I’ve written a lot about the Section 351 transfer to an ETF.
Here is my explainer. And here is a live webinar I hosted with Meb Faber, whose Cambria Tax Aware ETF (TAX), seeded in-kind, goes live next week.
Section 351 allows investors to transfer diversified assets (this is not a single stock de-risking solution) into the ETF wrapper without immediate tax consequences.
By far, the most common question folks have asked me is, “Can I use Section 351 to transfer mutual fund shares into the ETF wrapper?”
Technically, yes, but practically, no.
Mutual funds shares are cash-in-cash-out, meaning authorized participants (APs) cannot redeem them in-kind.
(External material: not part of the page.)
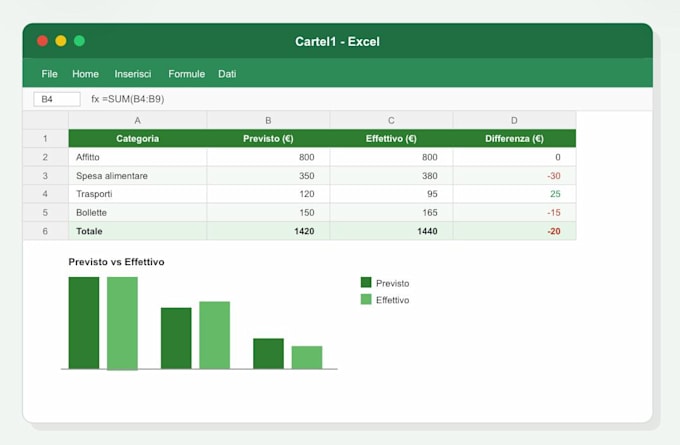Click the Previsto legend color swatch
This screenshot has width=680, height=445.
[x=366, y=282]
While there are no legal or technical barriers to transferring mutual fund shares in-kind since they can’t be redeemed in-kind, rebalancing and redeeming will trigger capital gains tax, requiring distribution.
The ETF sponsor does not want that and will almost always reject mutual fund share contributions.
In any case, here’s ETF Architect saying the same thing.
Here’s ETF Architect’s Intro to ETF Taxation and 351 Conversions for future reference.
In case you’re wondering… mutual funds converting to ETF (also via section 351) and mutual funds introducing ETF share classes (a' la Vanguard) will help solve the mutual fund lock-up problem.